One common worry with children is the want to fit in or feel “normal” (forgive me for the term but I think you know what I mean). With prophylaxis this is easily achieved when it comes to school activities, sports and generally being more involved on a physical basis. However, and this is just a thought, sometimes with kids trying so hard to be part of the group they end up hiding their haemophilia, and are afraid of the others finding out and wanting it to just go away by ignoring it. I am not suggesting the child should tell everyone they meet but encourage them to be proud of who they are including their haemophilia and are comfortable with all that surrounds it. The earlier this starts the more interest they will have in self–infusion and taking responsibility for themselves which has a knock on effect if something does happen at school or when the parents aren’t around. Continue this throughout primary and secondary school and it will continue into college and for the rest of their lives.
So what are the worries for college if you are sending your kids off for the first time in September? I will only look at haemophilia related problems and not ones like how to make a slice of bread and a tin of sweetcorn last for 3 days. Firstly, I just want to mention that most college’s have a very good disability service who have a number of services that you can access. The major areas that parents seem to worry about are: what if they get knocked unconscious, don’t get a vein, or don’t take factor. Ok being knocked unconscious, apart from being prepared with medic alert badges and the medic alert cards from St. James’s, there isn’t much you can do about it no matter where you are. I realise you are parents and this it is your right to worry but it should be the same amount as with your other kids and not more so because they have haemophilia.

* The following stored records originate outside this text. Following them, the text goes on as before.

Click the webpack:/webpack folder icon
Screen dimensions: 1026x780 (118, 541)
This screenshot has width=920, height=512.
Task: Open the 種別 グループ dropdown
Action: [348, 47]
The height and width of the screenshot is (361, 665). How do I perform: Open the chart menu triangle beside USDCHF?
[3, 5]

If you do not get a vein then you can try another and if that doesn’t work then there is always the option to go to the local hospital ad they can administer it as long as you bring the medicines and the boxes they come in. I’m glancing over this because it does happen all the time. I started self-infusing at 9 and almost always got a vein. I went through a period in my leaving certificate year where I couldn’t get a vein for about 6 months. Once you lose that confidence it can be hard to get it back but it happens us all and it always comes back so don’t worry about you will get it in the end.
And finally the issue of not taking factor or as I like to call it haemophilia related optimism. Lets be honest none of us want to take a shot ever and that never changes. We have all used the phrase “maybe it will go away” or “maybe it’s just tired”. When your kids are away they will eventually realise that it doesn’t and it’s not just tired. This is one of those lessons they have to learn themselves and you can’t really help with unfortunately. They will figure it out themselves some night they want to do something and they ignore it and then end up coming home early or going to the hospital but at the end of the day by college its there choice. They will figure it out.
In case you are wondering about sports for kids in school or college this is a discussion for another day but staying fit is a huge benefit. An active lifestyle encourages healthy muscle and keeps a good range of movement and I personally say a reduction in bleeds as well as the obvious social benefits.
In summary, parents this is a hard time for you in general sending kids to school for the first time or changing schools or college but with current treatment and educating the kids on haemophilia, you shouldn’t have any extra worries than normal. Kids, don’t worry about school or college and haemophilia. Just be yourself and it will all work out…..eventually!